10 Sept. 2019. A drug candidate designed to compensate for damage to brain cells from toxic proteins prevented nerve cell damage and memory loss in lab mice. Test results assessing the drug code-named BPN14770 made by Tetra Therapeutics appear in the 5 September issue of the Journal of Pharmacology and Experimental Therapeutics.

The study is a collaboration between Tetra Therapeutics, a biotechnology company in Grand Rapids, Michigan, and researchers from the pharmacy school at University at Buffalo in New York. Tetra Therapeutics is developing BPN14770 to protect against further damage to neurons, or nerve cells in the brain from the build-up of the toxic proteins amyloid-beta and tau that form plaques on neurons. Unlike other drugs that try to address the toxic proteins directly, BPN14770 blocks another protein unleashed during this process, PDE4D, short for phosphodiesterase-4D.

PDE4D is an inhibitor of cyclic adenosine monophosphate, or cyclic AMP, a signaling molecule that regulates immune cell functions, including inflammation. In the brain, cyclic AMP helps form and sustain memories by supporting signaling functions of nerve cells in the brain. The researchers, led by Buffalo research professor Ying Xu and pharmacy school dean James O’Donnell, cite earlier studies showing that toxic proteins can build up on nerve cells in as many as 30 percent of older individuals without forming symptoms of dementia.

“Such observations,” says Xu in a university statement, “imply that Alzheimer’s pathology can be tolerated by the brain to some extent due to compensatory mechanisms operating at the cellular and synaptic levels.” The team hypothesized that in this process, cyclic AMP compensates for initial nerve cell damage by helping form new nerve cell connections and preventing further harm. But PDE4D blocks cyclic AMP from working, thus inhibiting the actions of PDE4D with BPN14770 can allow cyclic AMP to function properly.
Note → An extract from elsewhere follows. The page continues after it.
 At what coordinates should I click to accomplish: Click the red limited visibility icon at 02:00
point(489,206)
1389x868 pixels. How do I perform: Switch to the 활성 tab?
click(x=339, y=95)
To assess these assumptions, the researchers tested BPN14770 in lab mice bred with human genes expressing PDE4D proteins. The team injected amyloid-beta proteins into the hippocampus region of the mice brains, the part of the brain associated with learning and memories, which caused damage to dendrites, extensions of nerve cells for signaling. In mice given BPN14770, however, that damage is prevented, with the higher the dose, the less damage that occurs. Further tests with mice in water-mazes and Y-mazes also show mice given BPN14770 are better able to remember escape routes through the mazes.

“Our new research suggests,” Xu notes, “that BPN14770 may be capable of activating multiple biological mechanisms that protect the brain from memory deficits, neuronal damage, and biochemical impairments.”

Tetra Therapeutics is already testing BPN14770 in a mid-stage clinical trial with patients having mild to moderate Alzheimer’s disease. Mark Gurney, the company’s CEO and a co-author of the paper says, “The role of PDE4D in modulating brain pathways involved in memory formation and cognition, and the ability of our PDE4D inhibitor to selectively enhance this process, has been well studied.” He adds that the new findings, “suggest a second protective mechanism of action for BPN14770 against the progressive neurological damage associated with Alzheimer’s disease.”

BPN14770 is also being developed as a treatment for fragile X syndrome, a genetic disorder affecting males more severely than females, where nerve signaling functions in the brain are impaired and do not mature. Fragile X syndrome causes cognitive impairment and delays intellectual development in children. Tetra Therapeutics is testing BPN14770 in a clinical trial of adult males with fragile X syndrome.